Las tormentas tienen un aire solemne, sobre todo cuando te sorprenden en medio de la naturaleza, junto a ríos de piedras azuladas o lagunas alfombradas de nubes grises. Se abalanzan sobre el paisaje con su tronadera y sus destellos, con su ventarrón irresponsable y su aguacero oblicuo, y solo queda admirar y temer, quizás orar bajo un alerce, porque en el fondo es la misa de un Dios improbable.
Solía pasarnos cuando nos adentrábamos en la cordillera junto a Amparo.
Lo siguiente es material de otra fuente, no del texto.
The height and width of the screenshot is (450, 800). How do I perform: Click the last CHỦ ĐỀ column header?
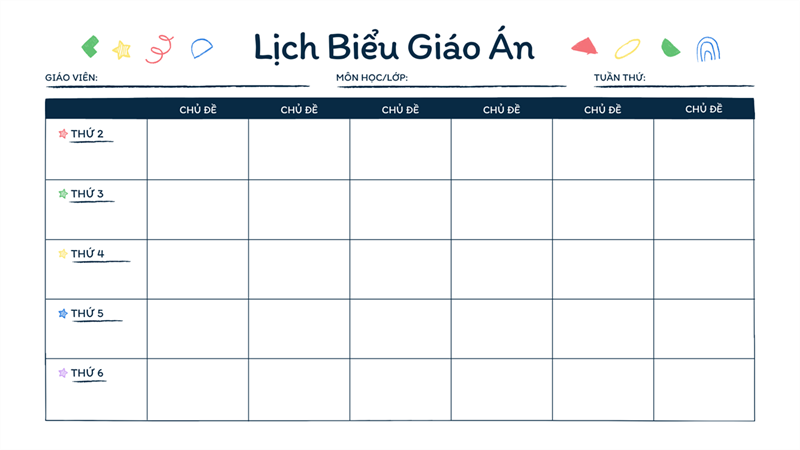(x=704, y=109)
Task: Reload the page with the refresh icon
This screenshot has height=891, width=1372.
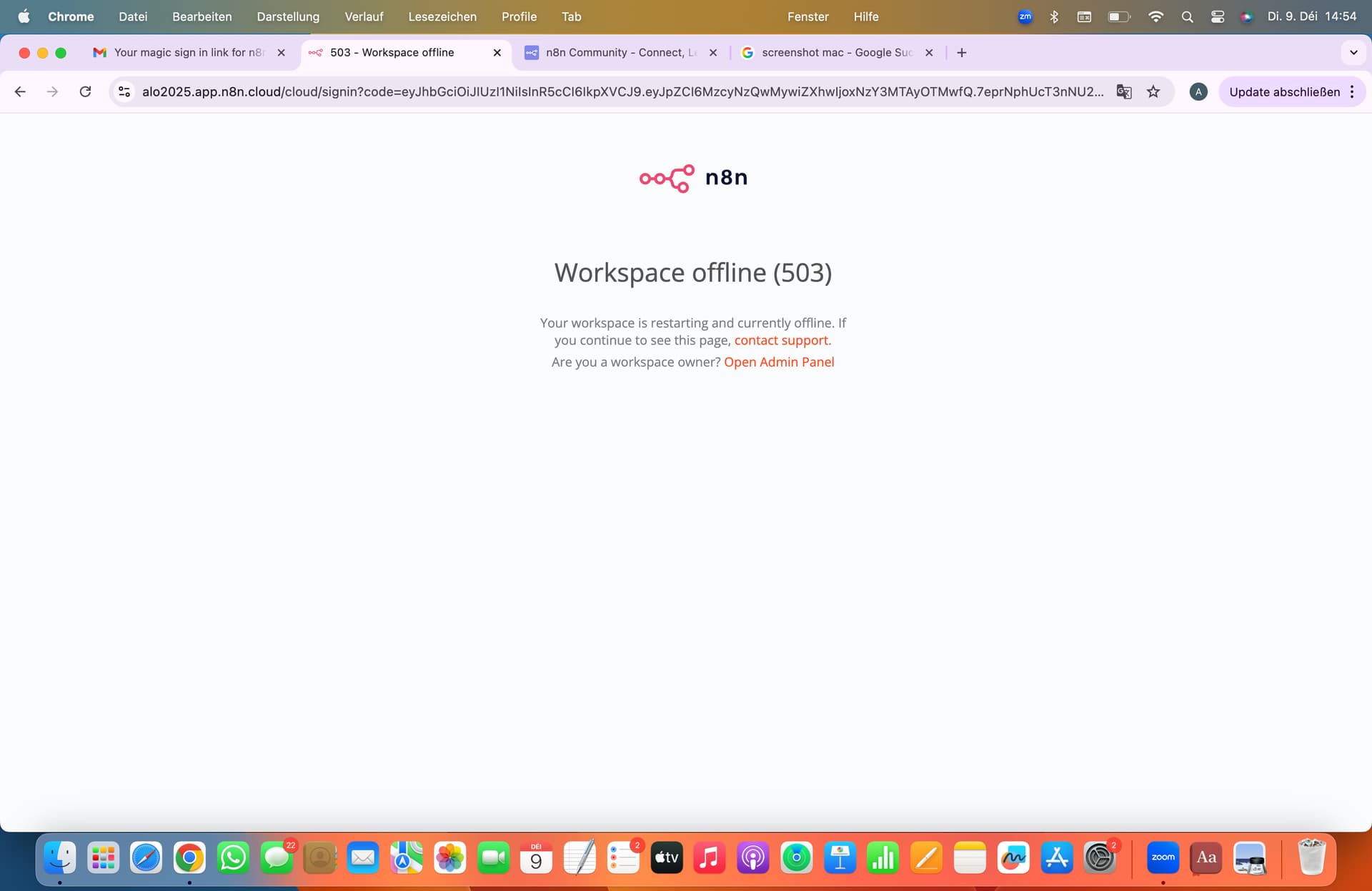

Aunque a decir verdad entonces éramos algo más irrespetuosos. Eran días veraniegos, días de escasa ropa y meriendas frugales. Sólo nos interesaba estar solos. Allí, recostados junto a transparentes esteros de piedra, sobre la hierba aún verdosa de diciembre y rodeados de litres y quillayes, se asomaban las nubes que traían el mensaje divino, el rugido del altísimo toro desafiante. No le temíamos. Más bien nos reíamos de su impertinencia y seguíamos haciendo el amor en sus narices, embarrados con los cauces fangosos que se deslizaban cerro abajo.
Oscurece. Un trueno imponente ha marcado el gong de las seis de la tarde. Caliento pan amasado en el hornito de la cocina a leña. Los troncos de álamo seco no dan suficiente calor y la operación se demora. Preparo té negro y muelo una palta Bacon que esparzo sobre el pan tostado. Leo desordenadamente. Empiezo por la aterradora soledad del Niezsche de Stefan Zweig, y culmino con un fragmento de Giorgio Bassani, autor de El jardín de los Finzi Contini: "¡Qué bien me comprendía! Mi ansia de que el presente se convirtiese en seguida en pasado, para poder amarlo y acariciarlo a mi sabor, era también la suya, exactamente. Era nuestro vicio, éste: ir adelante con la cabeza siempre vuelta hacia atrás...".